| PROBLEMS AND TASKS |
(A) For the article on Imperial's 3D printing report, decide whether each statement agrees with the text: (i) the Molecular Sciences Research Hub had already opened at White City in 2017; (ii) the I-HUB is an incubator where companies work alongside researchers; (iii) the report lists more suitably trained personnel among the challenges. Give yes or no for each, and quote the deciding words.
(B) Answer these questions from the article on Imperial's 3D printing report:
(i) Where was the briefing launched?
(ii) Which two spaces are located in White City's Invention Rooms?
(iii) Which traditional manufacturing approach does the report name as a point of comparison?
(C) Duplicate everything in the article on Imperial's 3D printing report from "White City’s Invention" down to "College's invention rooms. Photo via Imperial College London.".

| TEXT UNDER STUDY |
======
Posted: 2017-12-04 11:38:45

A report from the Institute for Molecular Science and Engineering (IMSE) at Imperial College London details a vision for the future of additive manufacturing.

The briefing, launched at Imperial’s new White City campus, notes that 3D printing requires advances in software, machines, automation and standards for wider adoption. A key driver of these innovations, as suggested by Imperial, may be through greater collaboration between molecular scientists and engineers.

Paper launch at the White City campus

The paper’s launch site, Imperial’s White City campus, is set to become an important new centre for 3D printing research and outreach.

White City’s Invention Rooms are home to the Reach Out Makerspace and Imperial College Advanced Hackspace where local people and entrepreneurs can create using 3D printers and other tools.

Also located at the White City campus is the Translation & Innovation Hub (I-HUB). This is an incubator where companies work alongside researchers to develop concepts into final products, often 3D printing prototypes. 

Significant materials testing will take place at the Department of Chemistry’s Molecular Sciences Research Hub (MSRH) when it opens at White City in 2018.

Community activities at Imperial College's invention rooms. Photo via Imperial College London.
Community outreach at The Invention Rooms. Photo via Imperial College London.

UK additive manufacturing is promising but faces challenges

According to the report, additive manufacturing has the potential to offer “many economic, technical and environmental advantages” compared to traditional manufacturing approaches such as machining. This includes reduced production costs and times; the ability to create optimized objects; the option to use graded materials; flexible production; diminished waste;and readiness for “the digital revolution” and industry 4.0.

However, the report warns that there are number of major challenges to address before additive manufacturing progresses beyond high-value applications. This includes better industry standards, a faster route to end-products, improved IP and security measures, and more suitably trained personnel.
======
| DATASET CONTENT |
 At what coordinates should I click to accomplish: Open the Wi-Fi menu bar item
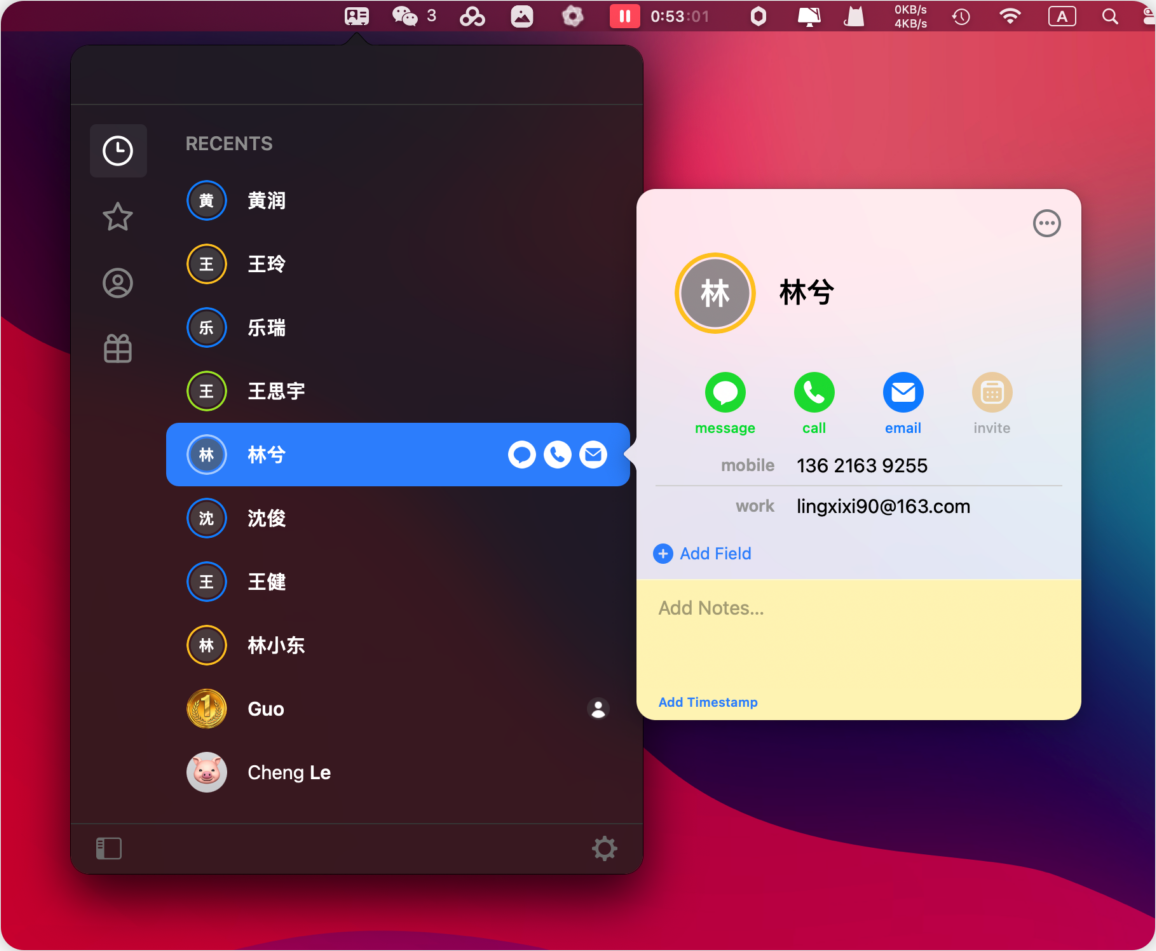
======
| ANSWERS IN ORDER |
(A)
(i) No: "when it opens at White City in 2018."
(ii) Yes: "This is an incubator where companies work alongside researchers to develop concepts into final products"
(iii) Yes: "and more suitably trained personnel"

(B)
(i) At Imperial's new White City campus.
(ii) The Reach Out Makerspace and Imperial College Advanced Hackspace.
(iii) Machining.

(C)
White City’s Invention Rooms are home to the Reach Out Makerspace and Imperial College Advanced Hackspace where local people and entrepreneurs can create using 3D printers and other tools.

Also located at the White City campus is the Translation & Innovation Hub (I-HUB). This is an incubator where companies work alongside researchers to develop concepts into final products, often 3D printing prototypes. 

Significant materials testing will take place at the Department of Chemistry’s Molecular Sciences Research Hub (MSRH) when it opens at White City in 2018.

Community activities at Imperial College's invention rooms. Photo via Imperial College London.